Questo modello di sviluppo non è egualitario, ma crea un’articolazione di differenze. Crea differenze tra metropoli e provincia premiando la prima a scapito della seconda; crea differenze, nella metropoli, tra la città residenziale-commerciale e la Banlieue. La topologia centro/periferia corrisponde a dinamiche di crescita e di stagnazione dei salari. È alla periferia che si crea conflitto: non tra le classi, ormai separate spazialmente, temporalmente e dal punto di vista delle comunicazioni, ma entro la stessa classe, costretta a competere per le risorse scarse creando esclusione sociale. L’esclusione sociale è funzionale all’individuazione del nemico nel prossimo: il nemico distale appare come una forza astratta, occulta, che attua complotti ai danni della tradizione e dello stile di vita consolidato, minacciato dall’impoverimento e dalla proletarizzazione.

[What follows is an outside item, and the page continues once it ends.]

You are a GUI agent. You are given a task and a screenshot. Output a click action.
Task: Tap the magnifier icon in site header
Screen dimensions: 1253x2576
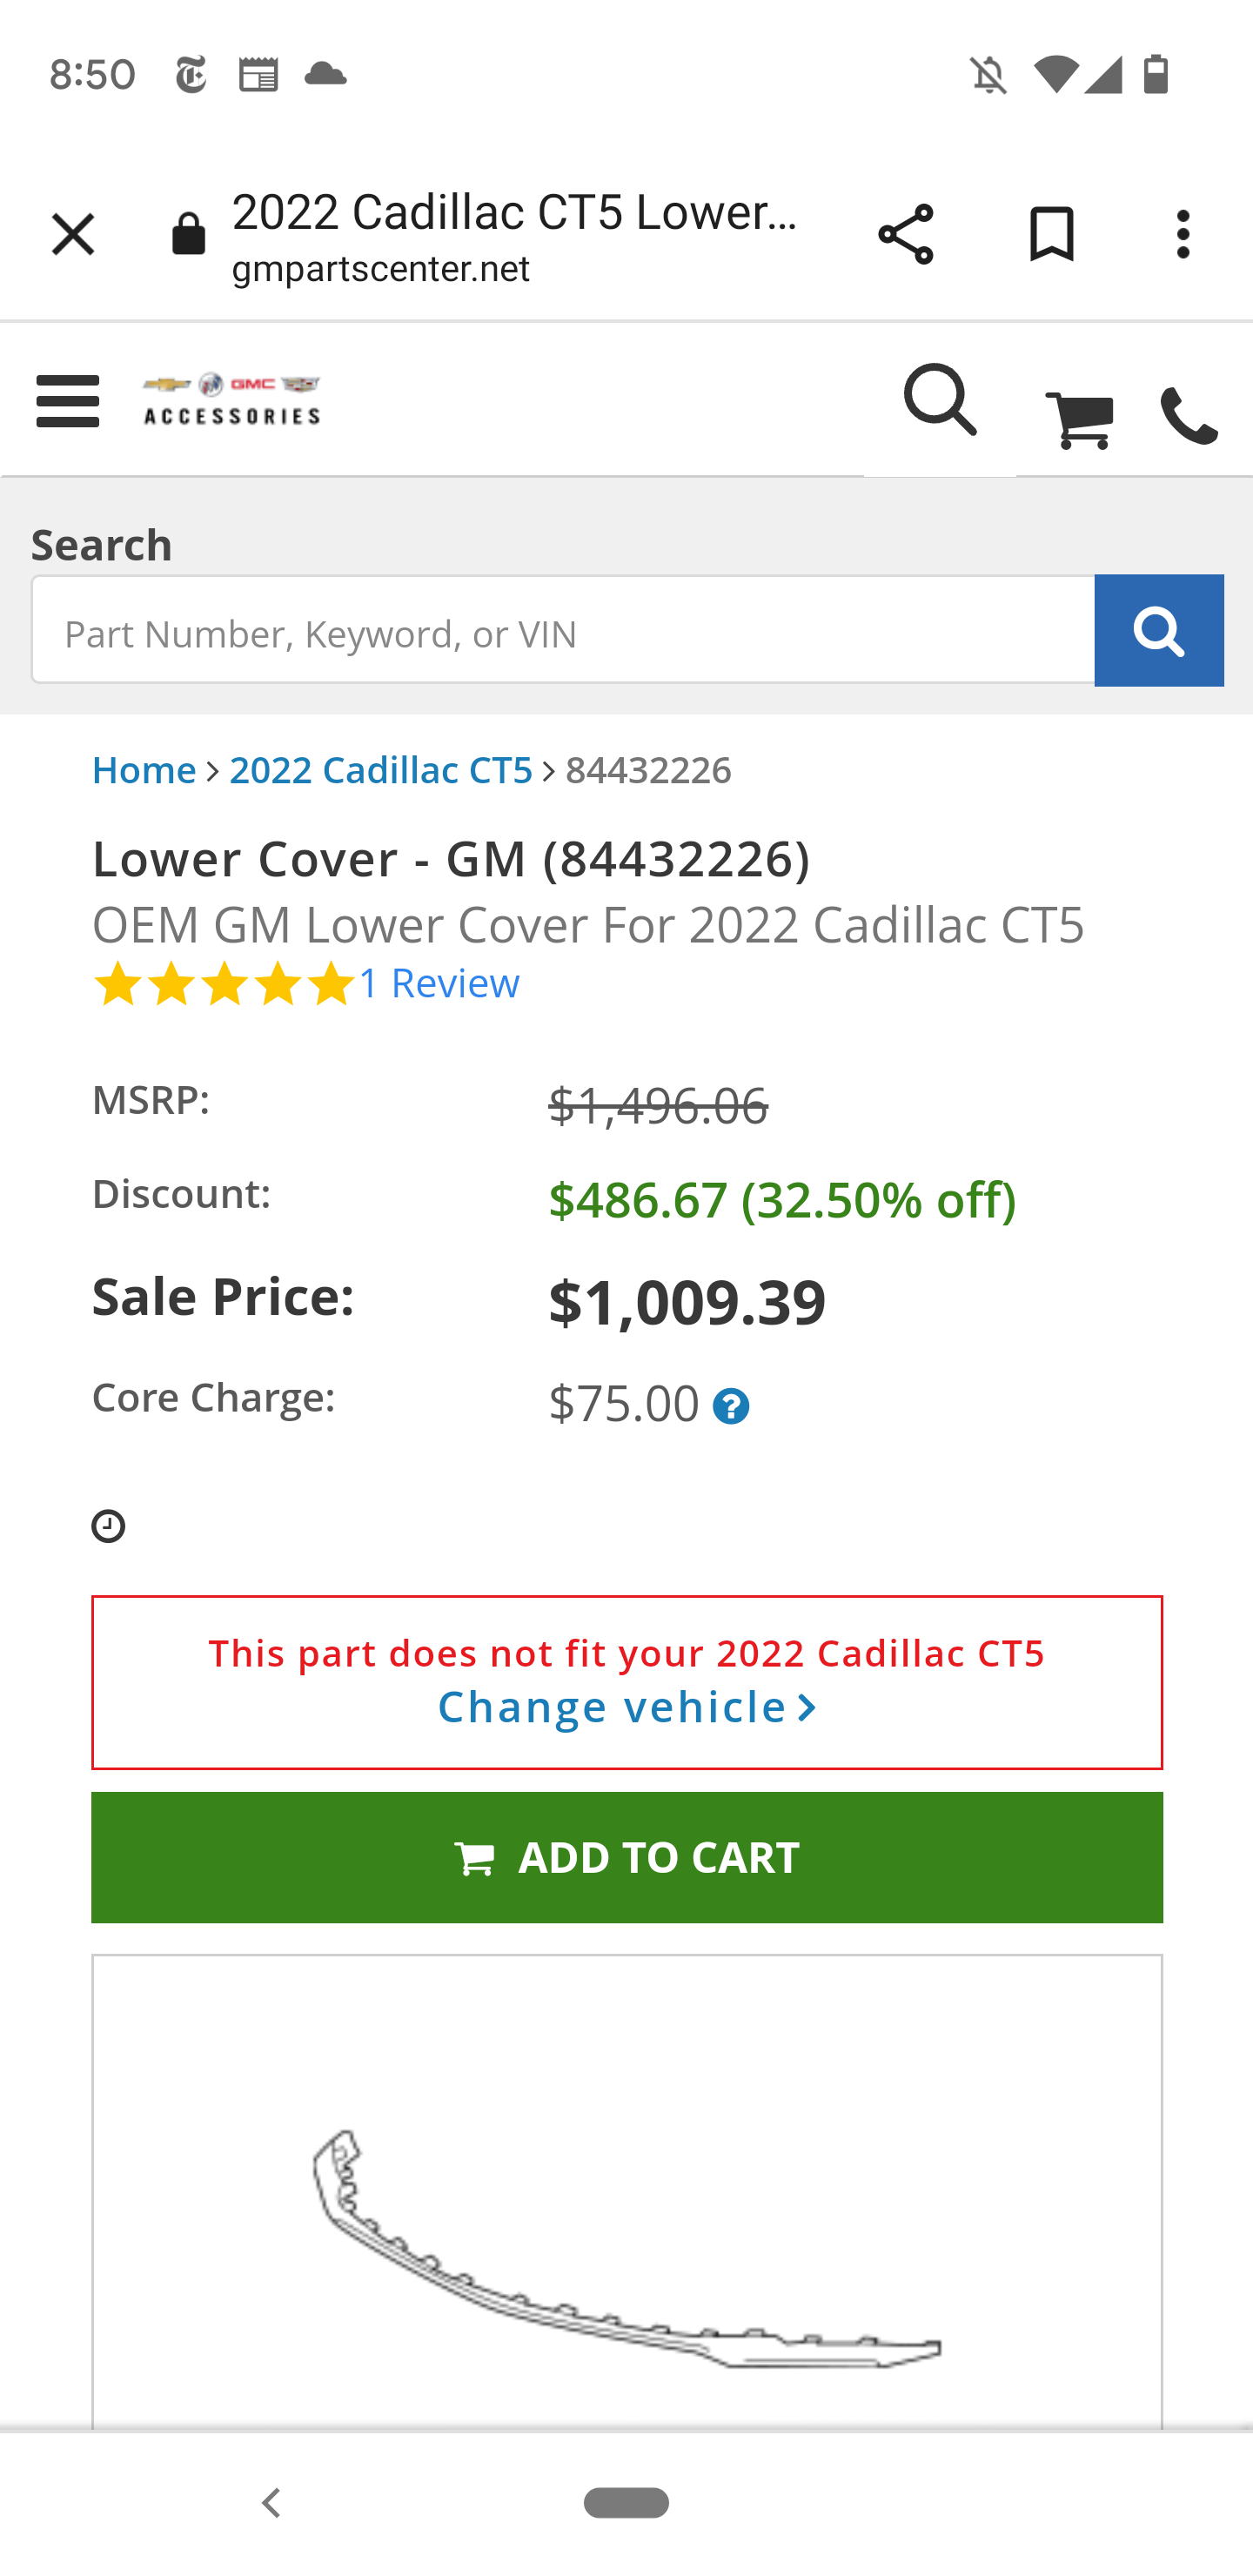(x=939, y=401)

Senza dinamiche salariali di crescita, l’integrazione sarà sempre impossibile. Per questo, i paladini del diritto ad emigrare, i sostenitori dell’abolizione delle frontiere per la forza lavoro, non fanno altro che rinforzare un sistema il cui scopo è limitare il conflitto tra le classi sostituendolo con il conflitto entro la classe dei lavoratori.